The Oak Ridge Board of Education on Monday adopted a budget that will ask the Oak Ridge City Council for more money for a 2.5 percent salary increase for teachers and staff members.
The total amount needed to fund the 2.5 percent salary increase is $855,810, after about $98,000 worth of budget adjustments.
Most of the money for the salary increase could be available if the City of Oak Ridge agrees to continue putting into the budget $538,046 worth of funding that was given to the school system last year on a one-time basis to help pay for a digital device initiative that includes convertible laptops for students, among other expenses. In other words, the school board will ask the city to make that $538,046 a recurring source of funding, as opposed to non-recurring (one-time) money.
The school board will then ask for an additional $317,764 on top of the $538,046, or $855,810 total.
The budget passed on a second and final reading on Monday in a 5-0 voice vote with no opposition.
The budget had earlier been approved on first reading, during a special meeting on Wednesday.
Oak Ridge Schools Superintendent Bruce Borchers told school board members during the second and final reading on Monday that he has discussed the school board’s budget with City Manager Mark Watson and Mayor Warren Gooch.
On Tuesday, Watson said he doesn’t have a comment yet on the school board’s request.
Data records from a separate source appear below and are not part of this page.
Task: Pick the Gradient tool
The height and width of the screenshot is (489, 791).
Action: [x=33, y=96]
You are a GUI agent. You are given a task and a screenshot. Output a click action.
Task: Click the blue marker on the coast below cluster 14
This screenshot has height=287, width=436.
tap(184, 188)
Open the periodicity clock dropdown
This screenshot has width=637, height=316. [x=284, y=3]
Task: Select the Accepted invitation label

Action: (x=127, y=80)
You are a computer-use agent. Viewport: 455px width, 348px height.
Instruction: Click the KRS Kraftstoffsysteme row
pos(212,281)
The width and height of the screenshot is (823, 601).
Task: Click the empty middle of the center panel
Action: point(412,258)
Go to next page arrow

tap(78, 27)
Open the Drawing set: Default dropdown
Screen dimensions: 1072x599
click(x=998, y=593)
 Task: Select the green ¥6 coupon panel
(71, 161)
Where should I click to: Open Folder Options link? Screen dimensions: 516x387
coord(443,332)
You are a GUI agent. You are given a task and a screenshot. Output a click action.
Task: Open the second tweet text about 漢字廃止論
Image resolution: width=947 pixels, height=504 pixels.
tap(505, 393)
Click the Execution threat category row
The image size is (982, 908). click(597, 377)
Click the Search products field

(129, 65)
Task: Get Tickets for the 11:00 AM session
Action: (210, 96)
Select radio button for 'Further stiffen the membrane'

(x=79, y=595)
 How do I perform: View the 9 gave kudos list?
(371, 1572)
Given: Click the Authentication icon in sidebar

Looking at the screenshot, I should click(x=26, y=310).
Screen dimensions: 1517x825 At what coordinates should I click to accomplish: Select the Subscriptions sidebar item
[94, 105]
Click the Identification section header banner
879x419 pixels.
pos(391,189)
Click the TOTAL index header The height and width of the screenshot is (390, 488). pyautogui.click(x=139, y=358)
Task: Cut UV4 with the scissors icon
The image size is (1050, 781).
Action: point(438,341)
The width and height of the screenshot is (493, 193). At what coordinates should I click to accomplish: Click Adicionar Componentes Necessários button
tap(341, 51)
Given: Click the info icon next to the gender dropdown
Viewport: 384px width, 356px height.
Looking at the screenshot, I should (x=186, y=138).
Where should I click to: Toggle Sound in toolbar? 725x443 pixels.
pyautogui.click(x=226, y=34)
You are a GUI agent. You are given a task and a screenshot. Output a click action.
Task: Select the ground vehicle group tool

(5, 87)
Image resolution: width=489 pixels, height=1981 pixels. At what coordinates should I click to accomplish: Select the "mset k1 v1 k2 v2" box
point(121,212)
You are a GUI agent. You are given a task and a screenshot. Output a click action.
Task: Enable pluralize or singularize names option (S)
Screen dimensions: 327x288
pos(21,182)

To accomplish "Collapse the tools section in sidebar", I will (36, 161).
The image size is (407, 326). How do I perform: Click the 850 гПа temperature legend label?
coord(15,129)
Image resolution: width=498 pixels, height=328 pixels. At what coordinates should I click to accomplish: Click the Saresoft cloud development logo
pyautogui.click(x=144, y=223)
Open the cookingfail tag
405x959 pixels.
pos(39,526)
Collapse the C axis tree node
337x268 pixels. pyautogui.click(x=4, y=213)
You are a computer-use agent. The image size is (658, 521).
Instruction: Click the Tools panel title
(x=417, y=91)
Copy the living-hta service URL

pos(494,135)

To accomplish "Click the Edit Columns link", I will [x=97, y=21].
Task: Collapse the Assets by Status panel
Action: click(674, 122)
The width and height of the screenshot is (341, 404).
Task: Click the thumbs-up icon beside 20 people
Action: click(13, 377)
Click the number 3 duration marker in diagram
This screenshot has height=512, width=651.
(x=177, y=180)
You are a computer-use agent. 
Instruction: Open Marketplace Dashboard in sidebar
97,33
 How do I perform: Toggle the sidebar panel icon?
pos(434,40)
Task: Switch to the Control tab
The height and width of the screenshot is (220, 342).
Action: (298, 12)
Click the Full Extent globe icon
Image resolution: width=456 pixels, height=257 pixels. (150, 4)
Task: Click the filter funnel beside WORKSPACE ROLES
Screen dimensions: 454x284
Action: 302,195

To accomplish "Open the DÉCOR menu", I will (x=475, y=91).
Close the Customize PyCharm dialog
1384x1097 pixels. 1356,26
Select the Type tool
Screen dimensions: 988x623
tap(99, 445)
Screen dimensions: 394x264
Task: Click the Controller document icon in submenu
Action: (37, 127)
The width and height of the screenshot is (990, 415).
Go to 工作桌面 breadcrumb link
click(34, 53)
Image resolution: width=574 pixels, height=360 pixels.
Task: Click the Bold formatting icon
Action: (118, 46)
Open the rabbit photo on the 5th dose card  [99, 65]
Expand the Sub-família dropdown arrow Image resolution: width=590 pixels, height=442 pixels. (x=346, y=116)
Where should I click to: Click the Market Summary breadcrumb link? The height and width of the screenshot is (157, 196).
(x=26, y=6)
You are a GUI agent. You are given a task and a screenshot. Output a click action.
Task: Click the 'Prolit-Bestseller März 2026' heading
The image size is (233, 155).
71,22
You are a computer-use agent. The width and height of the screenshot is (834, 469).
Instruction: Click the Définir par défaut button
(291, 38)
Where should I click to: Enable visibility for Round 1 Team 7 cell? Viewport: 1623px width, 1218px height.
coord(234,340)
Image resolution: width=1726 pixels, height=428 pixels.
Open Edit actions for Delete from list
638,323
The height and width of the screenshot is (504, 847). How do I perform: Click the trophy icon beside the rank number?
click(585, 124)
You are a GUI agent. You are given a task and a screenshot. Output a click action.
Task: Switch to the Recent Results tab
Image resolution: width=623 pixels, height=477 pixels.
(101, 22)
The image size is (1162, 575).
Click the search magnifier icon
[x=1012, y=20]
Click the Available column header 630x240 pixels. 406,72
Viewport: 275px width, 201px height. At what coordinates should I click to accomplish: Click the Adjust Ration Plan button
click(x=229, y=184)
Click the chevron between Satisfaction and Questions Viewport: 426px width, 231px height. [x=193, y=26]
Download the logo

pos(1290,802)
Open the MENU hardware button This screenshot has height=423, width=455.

The Board of Education is scheduled to present its budget to City Council at 7 p.m. Tuesday, May 30, in the Oak Ridge Municipal Building Courtroom.
“We’re going to have to assess what that impact would be,” Watson said.
The “bare-bones†budget presented by school administrators to the school board on May 9 had not asked for any additional money from the city. That proposed budget included step increases that would apply to those who are eligible, but it did not include pay raises. Under that budget, roughly 59 percent of the staff would have received no increase.
But the school board can make changes to the budget that has been proposed by administrators, as it did this month.
The roughly $317,000 in additional new money to be requested from the city—on top of the roughly $538,000 in one-time money that the school board would like to make recurring—would be a 2.1 percent increase in the city’s funding for the schools, compared to last year.
Without the increased funding, the city would provide about 27.68 percent of the school system’s funding. Other major sources of funding are the county (27.71) and state (41.06). The schools also have some federal funding.
The City of Oak Ridge provided $14.955 million to Oak Ridge Schools in Fiscal Year 2016. The $538,000 in one-time money for the digital device initiative and other expenses was added in Fiscal Year 2017. If City Council were to hold funding flat for the school system, the amount transferred to Oak Ridge Schools would drop back down to $14.955 million.
The next fiscal year starts July 1.
More information will be added as it becomes available.